Dieci minuti in cui la sovrana ha confermato l'intenzione del governo di portare il Regno Unito fuori dall'Unione Europea il 31 ottobre prossimo. In quello che l'opposizione ha prontamente bollato come "un manifesto elettorale" per Johnson, Elisabetta II ha illustrato l'ambizioso piano del governo per affrontare la Brexit e le sue conseguenze.

Tema dopo tema, la Regina ha di fatto presentato il piano di Johnson in 26 leggi che il Parlamento britannico dovrebbe approvare. Tra queste ce ne sono sette strettamente legate alla Brexit e che riguardano una serie di misure che andranno a sostituire quelle imposte dall'UE in questi ultimi anni, dalla regolamentazione per la pesca e l'allevamento, passando per la libera circolazione dei cittadini UE, che verrà rimossa il primo possibile, e il commercio.

Il piano di Johnson include anche sette leggi per riformare la giustizia e una proposta per istituire un organo indipendente di controllo per il servizio sanitario nazionale così da indagare in modo imparziale nei vari incidenti nel settore sanitario. Prevista anche una legge per l'ambiente che riduca l'inquinamento e l'utilizzo della plastica, così come un'altra legge che dovrebbe rendere illegali i trofei di caccia.

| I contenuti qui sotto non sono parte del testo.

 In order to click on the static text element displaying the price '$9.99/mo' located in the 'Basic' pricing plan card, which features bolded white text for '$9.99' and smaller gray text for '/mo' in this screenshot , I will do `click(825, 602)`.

Quello di Johnson è ovviamente un piano ambizioso che non fa i conti coi numeri del Parlamento. L'obiettivo del primo ministro è quello di dimostrare che la Brexit non limiterà le ambizioni del governo, ma la realtà dei fatti ci racconta che sarà davvero arduo, e in alcuni casi impossibili, visto che il governo in carica non ha più la maggioranza in Parlamento.

Non solo. Prima ancora di iniziare a discutere dei vari provvedimenti da approvare, è l'intero programma legislativo di Johnson a dover essere sottoposto al voto del Parlamento. In caso di rifiuto scatterà nuovamente la richiesta di un'elezione generale anticipata, che andrebbe inevitabilmente a far slittare la data della Brexit.

Terminato il discorso della Regina, il Parlamento ha riaperto a tutti gli effetti e per i prossimi giorni i parlamentari britannici dibatteranno proprio sui temi affrontati dalla sovrana secondo un calendario prestabilito:


    15 ottobre: il posto del Regno Unito nel Mondo
    16 ottobre: servizi pubblici
    17 ottobre: emergenza climatica
    19 ottobre: seduta speciale del Parlamento
    21 ottobre: servizio sanitario nazionale
    22 ottobre: economia

La seduta speciale del 19 ottobre coinciderà col termine ultimo per chiedere all'Unione Europea un'altra proroga per la Brexit, come disposto dal provvedimento approvato nei mesi scorsi, nel caso in cui non si riesca a trovare un accordo per l'uscita.